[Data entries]
▽

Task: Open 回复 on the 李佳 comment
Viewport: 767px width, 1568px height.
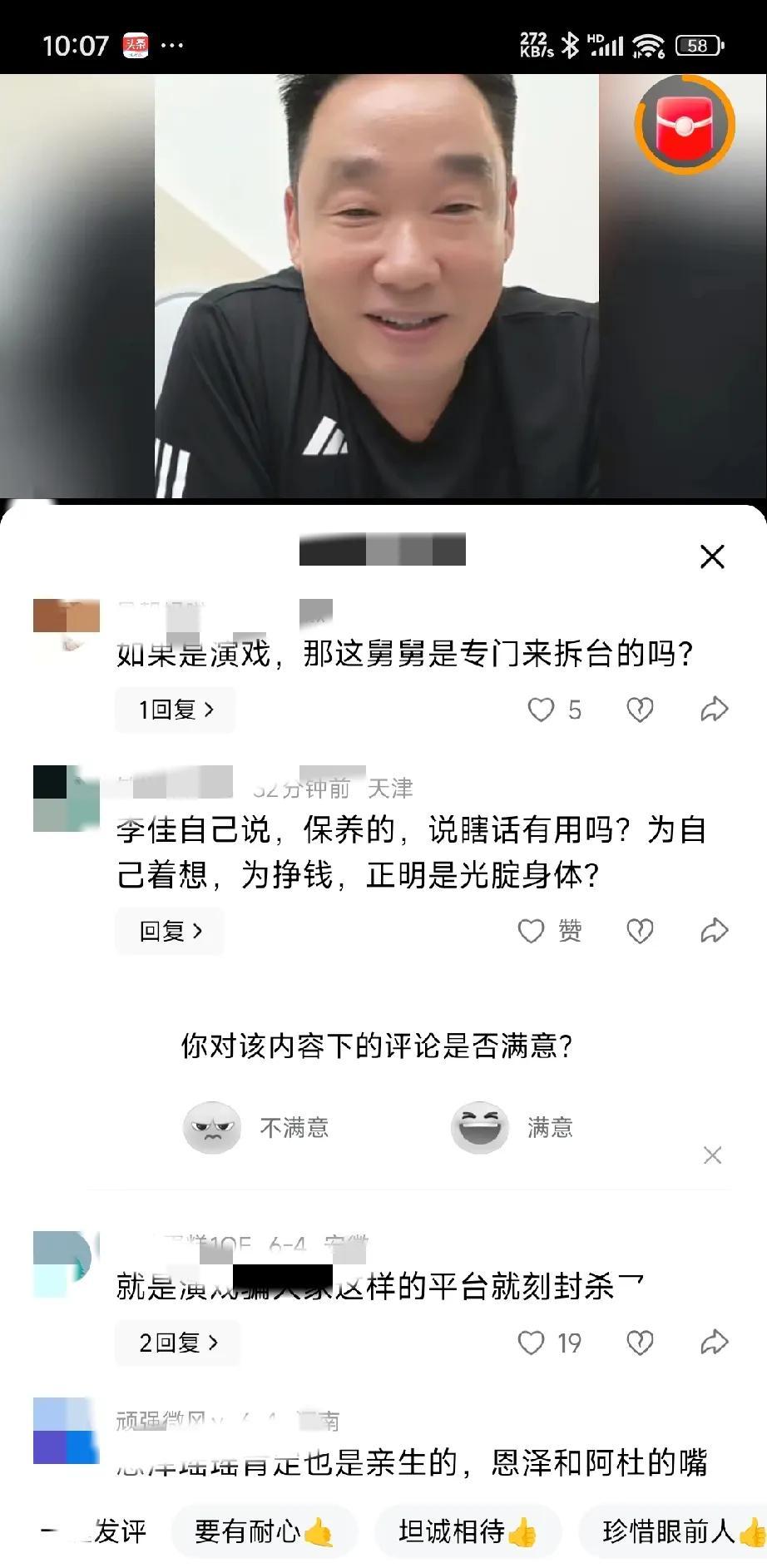Action: coord(170,931)
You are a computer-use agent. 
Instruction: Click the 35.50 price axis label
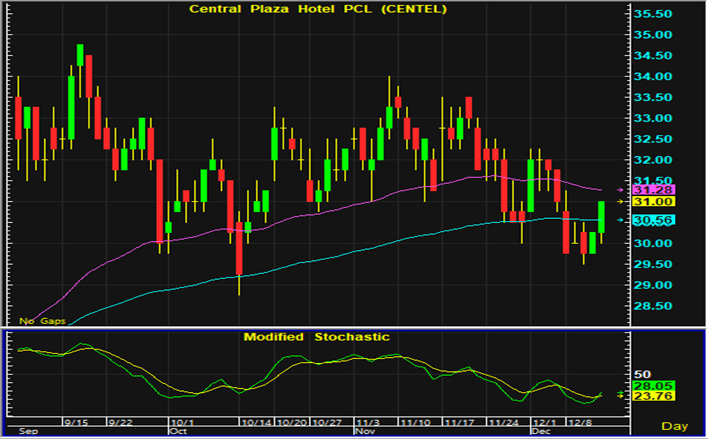coord(656,14)
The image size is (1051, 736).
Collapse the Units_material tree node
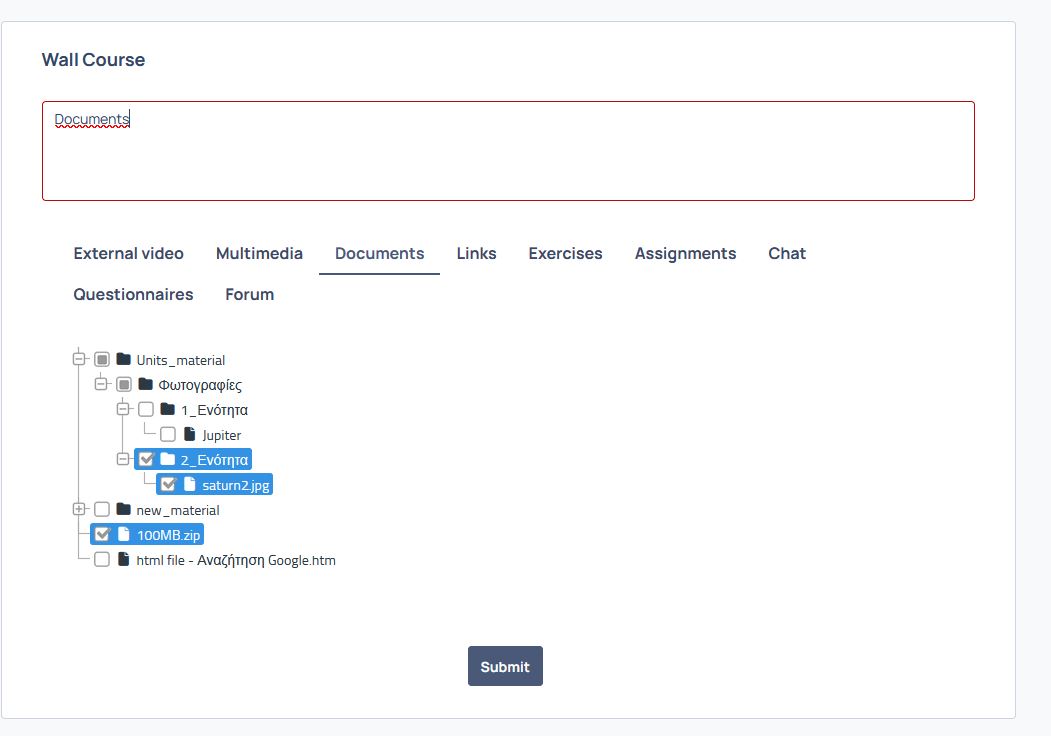click(x=79, y=359)
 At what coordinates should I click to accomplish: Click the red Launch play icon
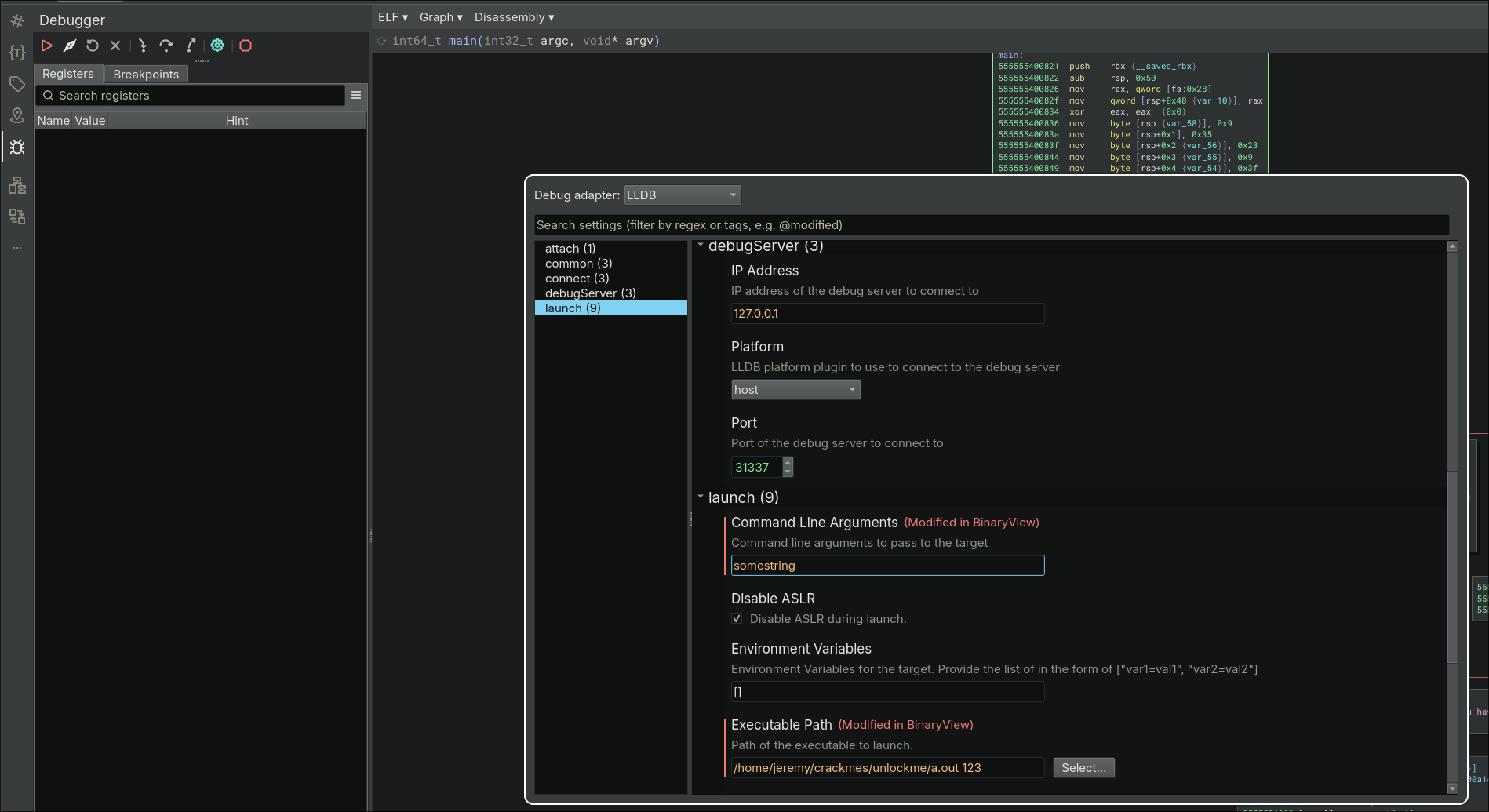pos(47,46)
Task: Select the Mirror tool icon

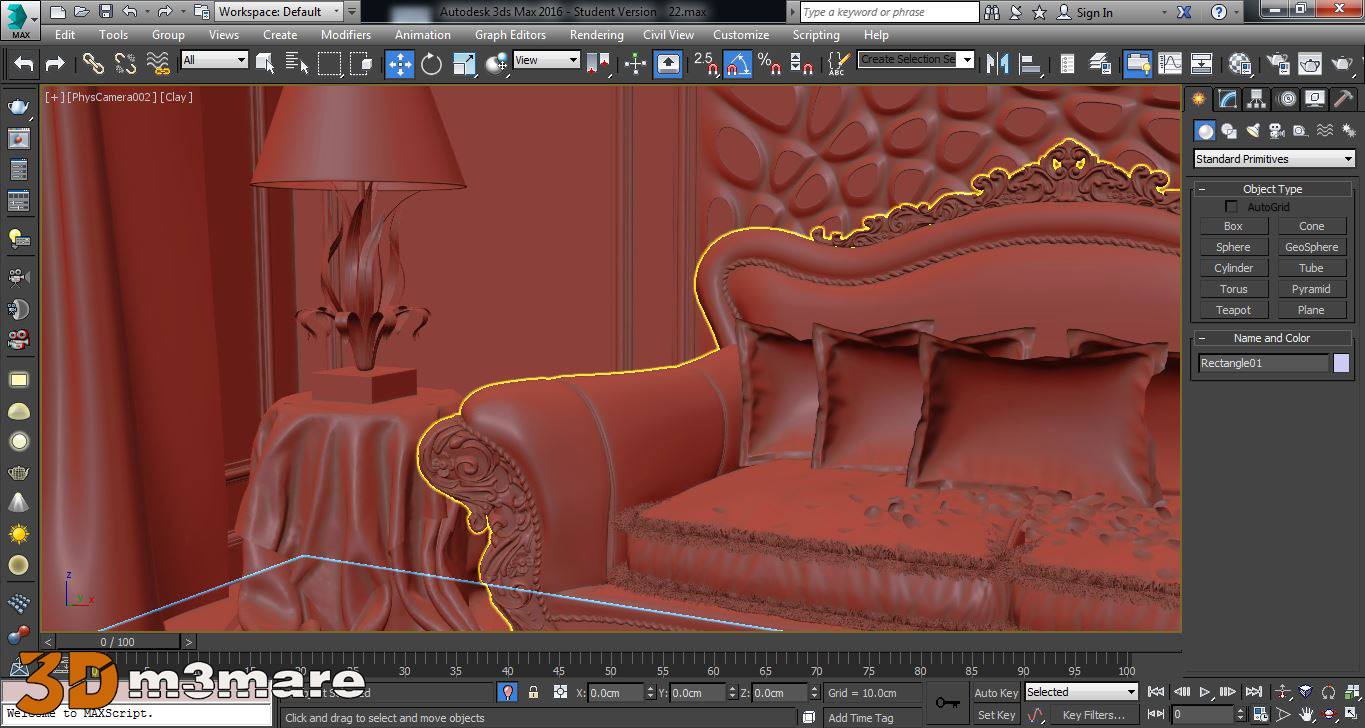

△

Where a line of the entries above holds the word "Task", return that line.

■ Solution to the problem ■
Task: Open 回复 on the 李佳 comment
Task: Select the Mirror tool icon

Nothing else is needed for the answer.